How a generous gift of surveillance cameras is helping protect one of South Africa’s most endangered seabird colonies around the clock.
Late last year, we funded a surveillance system for our partner, the Dyer Island Conservation Trust, in South Africa. We just received a full report back from their team, and honestly, we couldn’t keep it to ourselves.
Here’s what we helped make happen, and why it matters.
Why Dyer Island?
Dyer Island is one of the last remaining breeding sites for the African Penguin, a species that is critically endangered and declining fast. The island sits within the Greater Dyer Island Area, an internationally recognised marine ecosystem of extraordinary biodiversity. It is also under constant threat from poaching, trespassing, and illegal activity in the surrounding waters.

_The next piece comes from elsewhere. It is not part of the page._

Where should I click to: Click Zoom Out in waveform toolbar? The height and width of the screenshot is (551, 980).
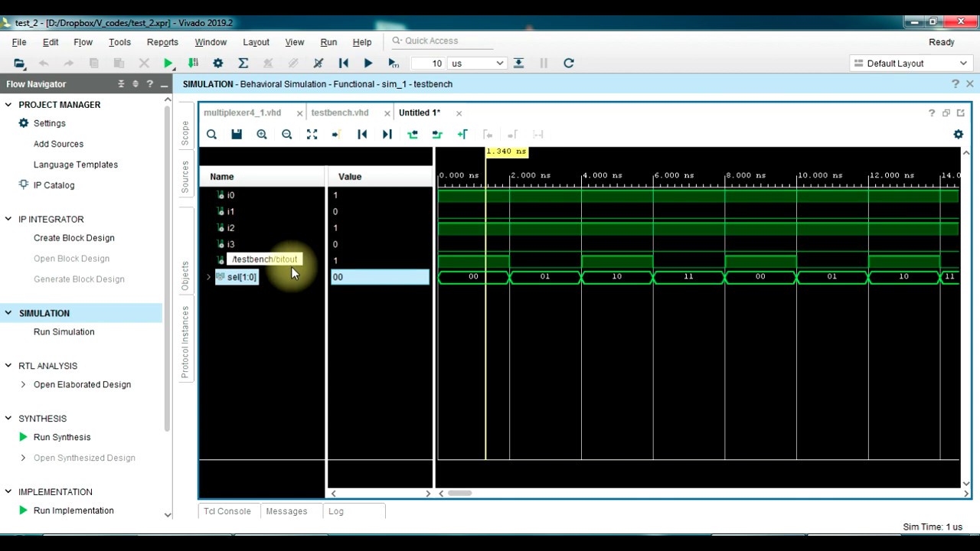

“Every protected nest, every early intervention, every deterrence of illegal activity contributes to the survival of this species.”
The team there, led by CEO Wilfred Chivell, has been doing remarkable work to protect the island. But they needed better tools to do it safely and effectively around the clock.
The cameras that changed everything

We covered the full cost of two Hikvision outdoor cameras with 25x optical zoom and infrared night vision, a complete solar power setup to keep them running uninterrupted, weatherproof and corrosion-protected hardware designed for harsh island conditions, and a point-to-point wireless link that streams live footage back to the mainland. The total came to R83,150 or about $5,000.
What it’s already doing
The report from the team describes three things that stand out to us. First, ranger safety. Bird ranger Kopanang Jankie and his colleagues have faced real danger from poaching activity on the island. Remote monitoring means they have far more information and backup before ever having to act, and fewer situations where they are alone and exposed.
Second, wildlife response. Continuous observation of penguin nesting areas means injured or distressed birds are spotted much sooner, and intervention can happen faster. That directly improves survival rates.
Third, deterrence. The cameras act as both an early warning system and a visible deterrent. Poachers who know they are being watched are less likely to try.
Why we’re sharing this
We share our funded projects because conservation that happens in silence doesn’t inspire anyone. The African penguin needs all the friends it can get right now, and the Dyer Island team is leading that charge. Wilfred, Christine, Kopanang, and the rest of the team: we see you, and we’re honored to be backing you.
The cameras are up. The penguins are being watched over. And we’re already thinking about what we can support next.